Author of the report, Professor Jonathan Levie of the University's Hunter Centre for Entrepreneurship, found the number of Scots expecting to start their own business in the next three years was significantly higher in 2011 than in 2010.
The Global Entrepreneurship Monitor (GEM) 2011 survey found that the proportion of working age individuals in Scotland who expected to start a business in the next three years rose from six per cent to 9.8 per cent.
These latest figures, compiled from a sample of “around 2,000 individuals aged between 16 and 80” suggest “a long, slow decline in early-stage entrepreneurial activity was arrested in 2011”.
Access to finance continues to be a barrier to starting a business with half of non-entrepreneurs thinking it would be their biggest problem and almost half of entrepreneurs citing it as their biggest difficulty.
A quarter of Scots entrepreneurs surveyed said the biggest hurdle to starting a business was finding suitable staff, compared to just six per cent of entrepreneurs UK-wide.
By contrast, 28 per cent of UK entrepreneurs cited not knowing how to start and run a business as one of their major obstacles compared with just 14 per cent in Scotland.
The survey also reveals small business employees engaged in new business activity for their employer is significantly lower in Scotland than the rest of the UK – despite a high level of recognition from employees their employers support individuals who come up with ideas for new goods and services.
Professor Levie said: “It is encouraging that entrepreneurial intention has increased and this could lead to an increase in actual new business creation rates over the next year or two.
“The long, slow decline in early-stage entrepreneurial activity also appears to have been arrested, if not reversed, in 2011.

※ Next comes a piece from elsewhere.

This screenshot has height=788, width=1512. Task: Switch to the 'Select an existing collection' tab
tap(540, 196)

“However, while there is room for optimism, more needs to be done to turn the intention to start a business into reality.

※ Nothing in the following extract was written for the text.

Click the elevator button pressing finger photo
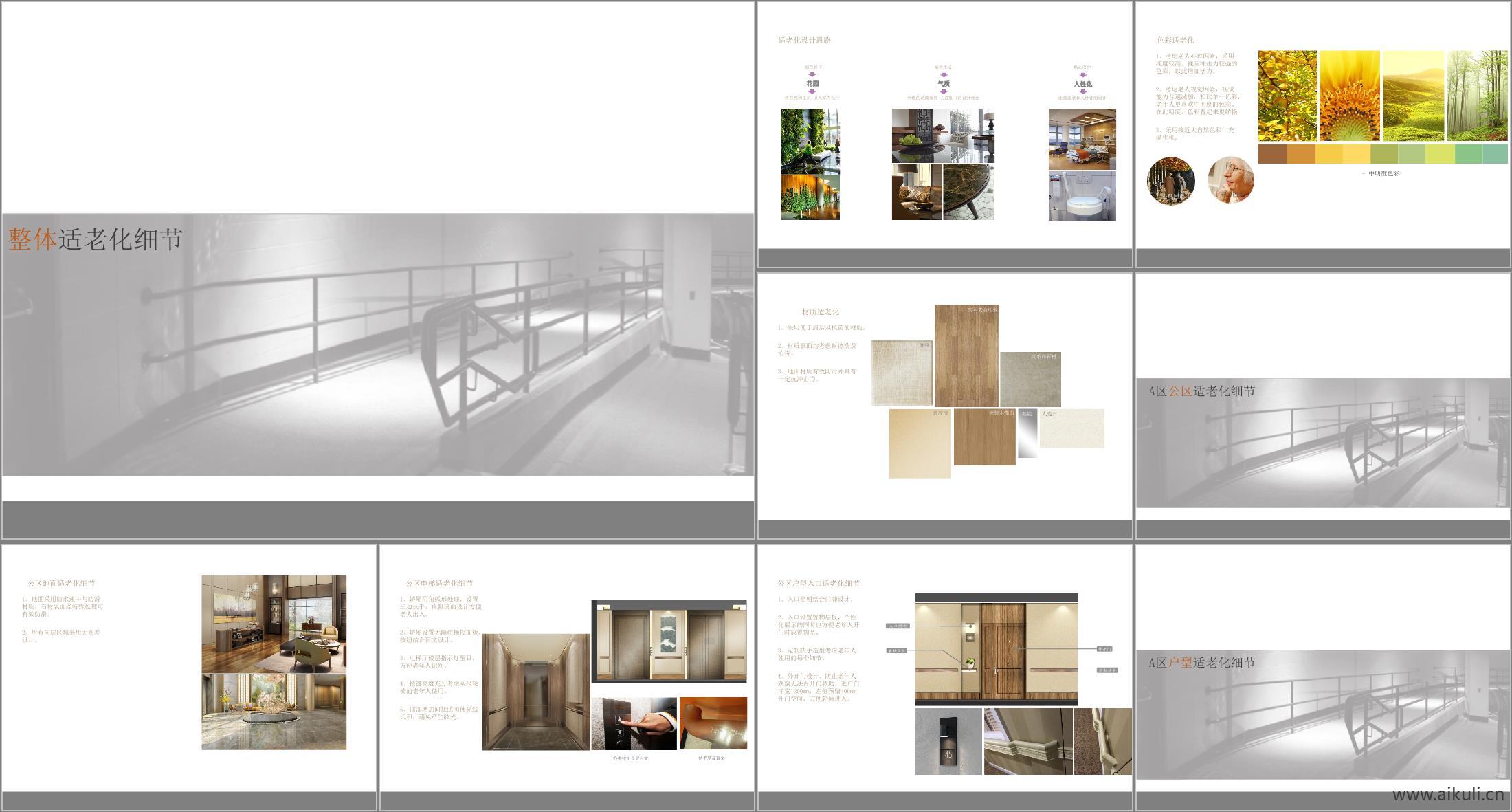 point(634,723)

“Scottish entrepreneurs still face challenges in getting funding, customers and staff.
“There is also considerable scepticism across the Scottish public about the wisdom of embarking on an entrepreneurial career, despite the relatively high status afforded to successful entrepreneurs.”
Sir Tom Hunter, who endowed the Hunter Centre for Entrepreneurship at Strathclyde, said: "The good news is this year’s report indicates there are signs that the decline in early-stage entrepreneurial activity has halted.
“The report shows that the proportion of working-age individuals who intend to start a business has also increased, but if we are to succeed on a global stage, we need to do more.
“In many areas we are no longer lagging behind the rest of the UK.
“Perhaps some of our initiatives in education are now starting to bear fruit, as founders’ knowledge of how to start in business in Scotland compares favourably to the UK.
“Now we need ambition that avoids or jumps the hurdles, innovation that doesn’t expect Government to provide, or you or me to solve problems. We need entrepreneurs that get on with it.
“GEM Scotland allows us to see where we are, not where we are going. It's up to us to invent where we go next, so let’s get on and do that – self-determining how you intend to build your business is the only way forward.”
Colin Borland, the Federation of Small Businesses’ (FSB) head of external affairs in Scotland, said: “The report shows that the barriers which stop more people going into business differ significantly from the challenges which those in business actually experience.
“There still seems to be a significant gap between the general public’s view of what it takes to run a business and the reality. This has to be addressed.
“If we burst the myth that the entrepreneurial spirit is dead in Scotland, our next job is dismissing the tired idea that, if a business’s growth ambitions aren’t stratospheric, it isn’t valuable to the Scottish economy.
“Scotland needs all types and sizes of businesses whether it is the mid-sized business on the verge of going global or the self-employed tradesperson earning enough to support themselves and their family.
“We should start with encouraging more people to develop the skills valuable in most modern enterprises - this will serve them and the economy well while they’re an employee and if they become employer.”
The 2011 GEM Scotland report is the eleventh assessment of national entrepreneurial activity, which analyses entrepreneurial attitudes, activity and aspirations as well as the factors that underpin them.